The Importance of the Secret Ballot in Law Faculty Personnel Decisions: Promoting Candor and Collegiality in the Academy


Law school faculty personnel decisions are often controversial. Debates may be heated, votes may be close, and ill will may be incurred. One way to avoid this enmity and to promote or maintain a collegial atmosphere is to vote by secret ballot on hiring, retention, promotion, and tenure questions. The use of secret ballots, however, allows for the possibility of voting for the wrong reasons (e.g., bias, discrimination). But open voting allows for the same possibility (e.g., political correctness, fear of reprisals).

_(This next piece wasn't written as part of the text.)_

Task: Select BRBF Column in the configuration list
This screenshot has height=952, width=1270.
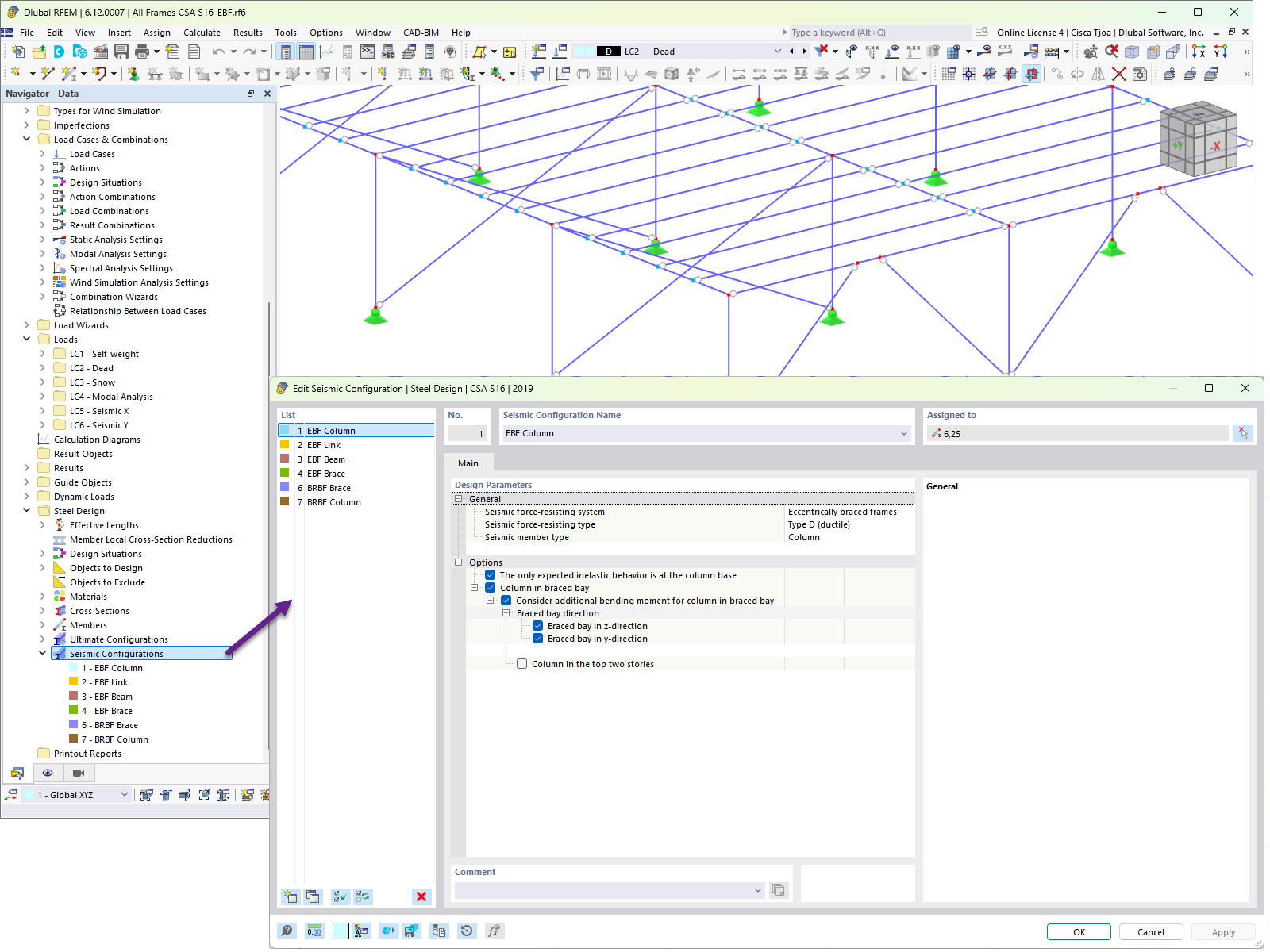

This Article discusses the evolution and significance of the secret ballot and considers the arguments for and against their use on law school faculties. It also presents the results of an original survey (with a 97% response rate) on the use of secret ballots in faculty personnel decisions at all law schools in the United States. Comments from the survey and conversations and email exchanges between the author and faculty and administrators across the country reveal a subtext that involves, among other things, candor, openness, fairness, and sensitivity, on the one hand, as well as politics, frustration, anger, power, dominance, and control, on the other hand.

The Article concludes that, with secret ballots -- or, at the very least, with an open and honest debate about whether to conduct secret ballots -- may come not only candor, but also greater harmony and collegiality.